Dealing with Data: Big Data


Posted on 20 February 2017 | Alasdair Rutherford

This video asks "what is ‘Big data’?" Big data has many definitions but it is best understood by its key characteristics:


• volume – this is a relative concept, as what is considered big to your organisation may be different to what Google considers big for example. The common link is that the size of the data makes it challenging to work with.
• variety – refers to the different types of information held in ‘big’ datasets. There may be a mix of quantitative and qualitative information, or data gathered from multiple sources and linked together.
• velocity – big data is often generated at a rapid pace e.g. tweets, credit card transactions. Even an organisation’s administrative data can be updated continuously e.g.
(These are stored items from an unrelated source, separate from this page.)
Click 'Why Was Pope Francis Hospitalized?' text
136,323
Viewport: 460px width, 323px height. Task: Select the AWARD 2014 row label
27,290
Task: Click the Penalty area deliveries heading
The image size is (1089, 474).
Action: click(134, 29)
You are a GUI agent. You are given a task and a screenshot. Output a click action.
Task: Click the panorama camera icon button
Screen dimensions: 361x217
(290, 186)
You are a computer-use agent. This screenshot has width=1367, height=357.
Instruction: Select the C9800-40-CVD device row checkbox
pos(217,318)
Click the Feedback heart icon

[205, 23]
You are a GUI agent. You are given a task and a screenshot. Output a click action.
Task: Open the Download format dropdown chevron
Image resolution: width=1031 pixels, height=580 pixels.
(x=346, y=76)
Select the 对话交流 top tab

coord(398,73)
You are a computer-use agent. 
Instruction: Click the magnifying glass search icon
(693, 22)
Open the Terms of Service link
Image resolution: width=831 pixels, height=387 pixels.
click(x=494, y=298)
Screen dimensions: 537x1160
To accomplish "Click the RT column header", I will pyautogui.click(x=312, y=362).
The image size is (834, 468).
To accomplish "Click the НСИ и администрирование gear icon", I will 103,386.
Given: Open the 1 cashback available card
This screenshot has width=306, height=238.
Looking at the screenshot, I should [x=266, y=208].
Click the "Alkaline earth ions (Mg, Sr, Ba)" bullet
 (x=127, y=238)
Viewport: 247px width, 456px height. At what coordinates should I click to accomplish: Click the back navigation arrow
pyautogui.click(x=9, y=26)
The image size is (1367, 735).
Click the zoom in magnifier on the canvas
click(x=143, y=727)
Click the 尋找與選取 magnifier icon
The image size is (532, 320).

HMRC PAYE records.
• veracity – big data can be messy in terms of its structure and quality.
• value – utilising big data should lead to identifiable value for the organisation; don’t get caught up in the hype and leverage big data unthinkingly.

The different types of big data will be familiar to many and are often categorised as follows:
• Human-sourced information – e.g. social media content.
• Traditional business systems – e.g. administrative data generated by an organisation.
• Machine-generated data – e.g. information recorded by sensors in the home.

Alasdair also addresses some of the significant challenges in working with big data and specifically highlights the ethical issues that arise (e.g. privacy, confidentiality and anonymity).